I like Cory's better though. simpleparse is a great library. It is reasonably fast and quite Pythonic.

I would think that supporting only one parsing solution will make it easier on you, the project maintainer.

Also, do you see contributors writing completely new grammars for your application to consume or just new commands?

André said...

@dowski.com: At them moment (the program is very embryonic), I simply call a parser with the code given as an argument, and expect to receive a processed string (svg code for the picture) in return. Thus contributors would write their own grammar. In this sense, it follows Doug Hellmann's suggestion.
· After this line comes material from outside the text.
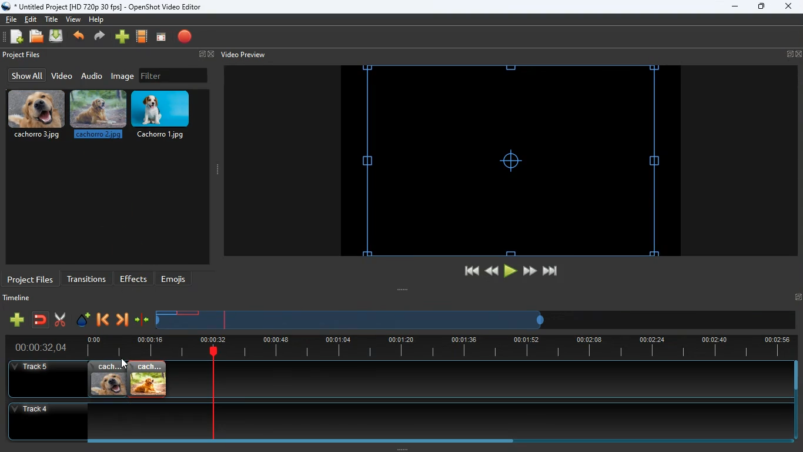 Image resolution: width=803 pixels, height=452 pixels. Describe the element at coordinates (134, 278) in the screenshot. I see `effects` at that location.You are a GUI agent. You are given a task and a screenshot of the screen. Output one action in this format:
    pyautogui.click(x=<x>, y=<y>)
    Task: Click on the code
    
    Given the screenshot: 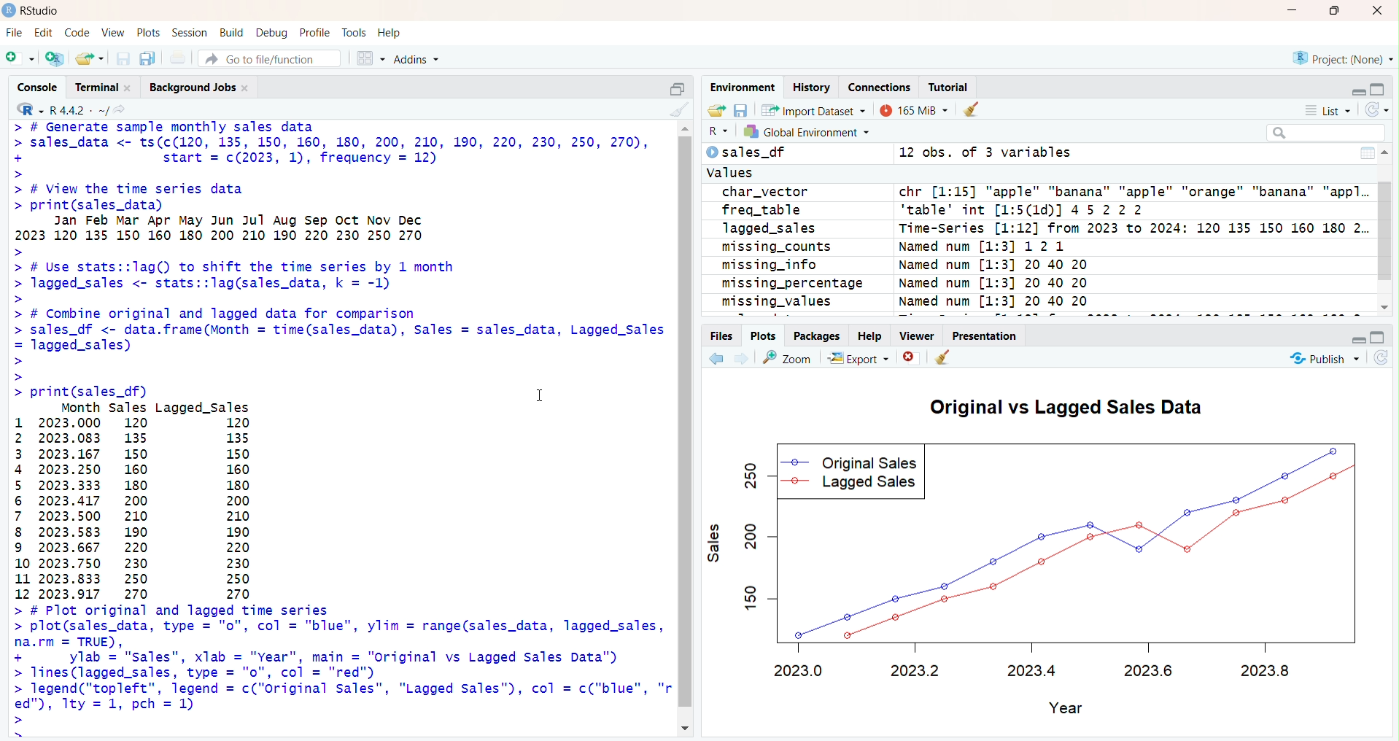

The prototype I am working on (a turtle module example) is simple enough that it can apparently be handled quite easily by regular expressions. Once I complete it, I will have a better idea.

Paddy3118 said...

If you provided a parsing library, would that mean that regexp based 'parsers' wouldn't be allowed?
I would like the choice of implementation by regexp even though it would be a strong incentive to learn a 'proper' parsing framework.

- Paddy.

André said...

@paddy: Yes, one could always use regular expressions. In fact, this is what I am starting with.

The idea of choosing/providing a "standard" parser library is to make it (potentially) easier to develop new parsers. However, all the use cases I've thought of, so far, could be handled reasonably well with regex.